__TASK TO COMPLETE__. Reproduce word for word the part of the chart-design notebook introduction below, starting with "This notebook assumes" and going on through "own ark.plot module.".

__QUOTED TEXT__.
--- begin ---

This notebook assumes you have completed Part 5 (05-matplotlib.ipynb) and Part 6 (06-lets-plot.ipynb). Parts 5 and 6 taught you how to make a chart at all. This part is about taste: which chart to make, what to leave out of it, and how to brand it once it is ready to show someone other than yourself, using this project’s own ark.plot module.
NoteTopics covered
Topic
Why it matters
Chart selection
The question decides the chart, not the data type
Data-ink ratio
Every pixel that is not data is a tax on the reader’s attention
Common chart lies
The same data, drawn to mislead instead of inform
Tables vs. charts
Exact lookup wants a table; pattern recognition wants a chart
House style
Replacing per-chart styling with one reusable theme
Callout markers used throughout this notebook are explained on the book cover page.

--- end ---

__RECORDS SUPPLIED__.
--- begin ---

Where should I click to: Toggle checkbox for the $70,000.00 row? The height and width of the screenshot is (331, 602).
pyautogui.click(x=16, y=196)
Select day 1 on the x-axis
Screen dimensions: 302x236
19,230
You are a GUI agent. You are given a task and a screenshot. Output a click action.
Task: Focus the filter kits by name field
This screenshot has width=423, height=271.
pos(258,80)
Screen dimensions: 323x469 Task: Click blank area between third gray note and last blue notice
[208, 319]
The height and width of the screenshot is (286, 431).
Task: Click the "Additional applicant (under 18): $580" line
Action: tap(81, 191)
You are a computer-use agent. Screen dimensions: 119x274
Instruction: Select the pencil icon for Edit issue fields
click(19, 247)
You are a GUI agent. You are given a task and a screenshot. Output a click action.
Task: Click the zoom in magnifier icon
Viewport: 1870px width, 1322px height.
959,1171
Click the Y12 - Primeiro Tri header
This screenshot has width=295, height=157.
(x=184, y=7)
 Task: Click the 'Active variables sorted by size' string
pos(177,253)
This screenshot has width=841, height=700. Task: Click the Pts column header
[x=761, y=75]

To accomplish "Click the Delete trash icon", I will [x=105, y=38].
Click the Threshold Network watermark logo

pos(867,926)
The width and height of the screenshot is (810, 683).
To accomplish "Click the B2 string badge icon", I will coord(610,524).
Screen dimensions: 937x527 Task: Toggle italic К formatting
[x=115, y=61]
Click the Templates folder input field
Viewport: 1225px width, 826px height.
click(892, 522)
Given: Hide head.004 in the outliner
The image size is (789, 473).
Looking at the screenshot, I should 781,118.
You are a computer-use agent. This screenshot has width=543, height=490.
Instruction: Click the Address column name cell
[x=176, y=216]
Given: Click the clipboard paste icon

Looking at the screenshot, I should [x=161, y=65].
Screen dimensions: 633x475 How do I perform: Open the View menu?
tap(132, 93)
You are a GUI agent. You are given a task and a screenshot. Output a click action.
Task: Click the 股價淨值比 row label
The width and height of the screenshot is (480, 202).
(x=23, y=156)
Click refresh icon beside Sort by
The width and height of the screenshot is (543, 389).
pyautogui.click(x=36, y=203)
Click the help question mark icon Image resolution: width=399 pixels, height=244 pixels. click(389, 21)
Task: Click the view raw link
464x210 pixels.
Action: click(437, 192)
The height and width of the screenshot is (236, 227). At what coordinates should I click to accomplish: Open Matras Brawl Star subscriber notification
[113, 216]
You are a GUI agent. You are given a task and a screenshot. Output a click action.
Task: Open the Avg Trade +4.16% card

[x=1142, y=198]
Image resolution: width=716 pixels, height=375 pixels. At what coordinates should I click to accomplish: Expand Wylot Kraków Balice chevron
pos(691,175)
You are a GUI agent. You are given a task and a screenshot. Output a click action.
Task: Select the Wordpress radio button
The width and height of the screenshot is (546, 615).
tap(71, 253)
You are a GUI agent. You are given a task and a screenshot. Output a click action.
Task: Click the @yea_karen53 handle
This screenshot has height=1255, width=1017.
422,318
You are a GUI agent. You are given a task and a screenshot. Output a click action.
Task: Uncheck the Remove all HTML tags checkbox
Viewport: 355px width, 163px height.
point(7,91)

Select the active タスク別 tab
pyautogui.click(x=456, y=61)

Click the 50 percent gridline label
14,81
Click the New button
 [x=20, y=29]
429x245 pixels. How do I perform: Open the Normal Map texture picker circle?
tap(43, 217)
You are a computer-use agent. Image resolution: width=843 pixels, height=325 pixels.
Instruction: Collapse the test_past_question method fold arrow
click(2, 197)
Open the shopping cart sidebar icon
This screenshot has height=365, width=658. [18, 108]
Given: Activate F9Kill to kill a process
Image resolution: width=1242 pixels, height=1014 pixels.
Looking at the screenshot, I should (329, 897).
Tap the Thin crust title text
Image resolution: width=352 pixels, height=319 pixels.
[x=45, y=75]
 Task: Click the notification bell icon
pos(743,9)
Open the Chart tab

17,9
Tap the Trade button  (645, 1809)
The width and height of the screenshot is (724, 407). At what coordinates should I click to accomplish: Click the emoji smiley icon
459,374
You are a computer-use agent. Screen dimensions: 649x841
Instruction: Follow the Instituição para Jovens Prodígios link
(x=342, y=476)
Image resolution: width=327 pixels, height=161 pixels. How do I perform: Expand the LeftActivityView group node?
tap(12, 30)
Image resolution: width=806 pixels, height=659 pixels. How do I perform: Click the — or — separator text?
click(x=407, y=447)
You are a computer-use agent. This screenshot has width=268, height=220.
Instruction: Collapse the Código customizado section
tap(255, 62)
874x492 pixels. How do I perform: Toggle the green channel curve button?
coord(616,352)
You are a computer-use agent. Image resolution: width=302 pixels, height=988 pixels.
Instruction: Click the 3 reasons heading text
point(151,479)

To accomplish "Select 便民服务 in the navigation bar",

--- end ---

__ANSWER TO THE TASK__.
This notebook assumes you have completed Part 5 (05-matplotlib.ipynb) and Part 6 (06-lets-plot.ipynb). Parts 5 and 6 taught you how to make a chart at all. This part is about taste: which chart to make, what to leave out of it, and how to brand it once it is ready to show someone other than yourself, using this project’s own ark.plot module.